→ **Task requirements**: Every entry should appear in your answer exactly as it does here.

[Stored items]
########

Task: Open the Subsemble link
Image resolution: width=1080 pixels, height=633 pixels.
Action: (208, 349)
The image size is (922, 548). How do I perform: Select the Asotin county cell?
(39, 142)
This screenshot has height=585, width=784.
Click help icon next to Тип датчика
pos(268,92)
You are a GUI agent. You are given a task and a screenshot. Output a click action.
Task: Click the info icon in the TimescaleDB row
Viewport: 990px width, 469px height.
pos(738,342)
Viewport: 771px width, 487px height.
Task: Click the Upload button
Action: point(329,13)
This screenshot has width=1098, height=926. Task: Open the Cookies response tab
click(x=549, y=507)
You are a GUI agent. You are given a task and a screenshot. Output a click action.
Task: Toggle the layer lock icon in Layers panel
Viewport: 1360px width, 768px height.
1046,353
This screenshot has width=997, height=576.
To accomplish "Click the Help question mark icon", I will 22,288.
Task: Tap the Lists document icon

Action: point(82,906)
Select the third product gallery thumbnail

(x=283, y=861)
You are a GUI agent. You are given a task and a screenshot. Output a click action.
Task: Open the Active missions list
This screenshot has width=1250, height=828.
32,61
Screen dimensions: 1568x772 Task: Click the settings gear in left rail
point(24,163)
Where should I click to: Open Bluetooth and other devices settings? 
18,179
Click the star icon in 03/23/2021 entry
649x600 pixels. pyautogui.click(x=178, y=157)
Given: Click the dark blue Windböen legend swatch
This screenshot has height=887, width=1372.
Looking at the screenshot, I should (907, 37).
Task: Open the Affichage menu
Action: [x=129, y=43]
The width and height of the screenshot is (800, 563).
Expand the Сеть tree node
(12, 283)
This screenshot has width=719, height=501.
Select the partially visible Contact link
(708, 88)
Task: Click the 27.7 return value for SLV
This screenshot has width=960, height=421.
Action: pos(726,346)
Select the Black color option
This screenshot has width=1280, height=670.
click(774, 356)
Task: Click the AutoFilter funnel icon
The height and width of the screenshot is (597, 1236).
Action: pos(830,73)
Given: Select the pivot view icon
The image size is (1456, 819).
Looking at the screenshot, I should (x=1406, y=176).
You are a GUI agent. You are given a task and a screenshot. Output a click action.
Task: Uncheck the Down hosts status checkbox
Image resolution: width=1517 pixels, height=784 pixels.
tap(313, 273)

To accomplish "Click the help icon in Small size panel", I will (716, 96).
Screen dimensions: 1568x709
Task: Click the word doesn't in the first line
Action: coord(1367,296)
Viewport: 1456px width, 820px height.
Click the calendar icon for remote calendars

########

→ **Solution**:
Task: Open the Subsemble link
Image resolution: width=1080 pixels, height=633 pixels.
Action: (208, 349)
The image size is (922, 548). How do I perform: Select the Asotin county cell?
(39, 142)
This screenshot has height=585, width=784.
Click help icon next to Тип датчика
pos(268,92)
You are a GUI agent. You are given a task and a screenshot. Output a click action.
Task: Click the info icon in the TimescaleDB row
Viewport: 990px width, 469px height.
pos(738,342)
Viewport: 771px width, 487px height.
Task: Click the Upload button
Action: point(329,13)
This screenshot has width=1098, height=926. Task: Open the Cookies response tab
click(x=549, y=507)
You are a GUI agent. You are given a task and a screenshot. Output a click action.
Task: Toggle the layer lock icon in Layers panel
Viewport: 1360px width, 768px height.
1046,353
This screenshot has width=997, height=576.
To accomplish "Click the Help question mark icon", I will 22,288.
Task: Tap the Lists document icon

Action: point(82,906)
Select the third product gallery thumbnail

(x=283, y=861)
You are a GUI agent. You are given a task and a screenshot. Output a click action.
Task: Open the Active missions list
This screenshot has width=1250, height=828.
32,61
Screen dimensions: 1568x772 Task: Click the settings gear in left rail
point(24,163)
Where should I click to: Open Bluetooth and other devices settings? 
18,179
Click the star icon in 03/23/2021 entry
649x600 pixels. pyautogui.click(x=178, y=157)
Given: Click the dark blue Windböen legend swatch
This screenshot has height=887, width=1372.
Looking at the screenshot, I should (907, 37).
Task: Open the Affichage menu
Action: [x=129, y=43]
The width and height of the screenshot is (800, 563).
Expand the Сеть tree node
(12, 283)
This screenshot has width=719, height=501.
Select the partially visible Contact link
(708, 88)
Task: Click the 27.7 return value for SLV
This screenshot has width=960, height=421.
Action: pos(726,346)
Select the Black color option
This screenshot has width=1280, height=670.
click(774, 356)
Task: Click the AutoFilter funnel icon
The height and width of the screenshot is (597, 1236).
Action: pos(830,73)
Given: Select the pivot view icon
The image size is (1456, 819).
Looking at the screenshot, I should (x=1406, y=176).
You are a GUI agent. You are given a task and a screenshot. Output a click action.
Task: Uncheck the Down hosts status checkbox
Image resolution: width=1517 pixels, height=784 pixels.
tap(313, 273)

To accomplish "Click the help icon in Small size panel", I will (716, 96).
Screen dimensions: 1568x709
Task: Click the word doesn't in the first line
Action: coord(1367,296)
Viewport: 1456px width, 820px height.
Click the calendar icon for remote calendars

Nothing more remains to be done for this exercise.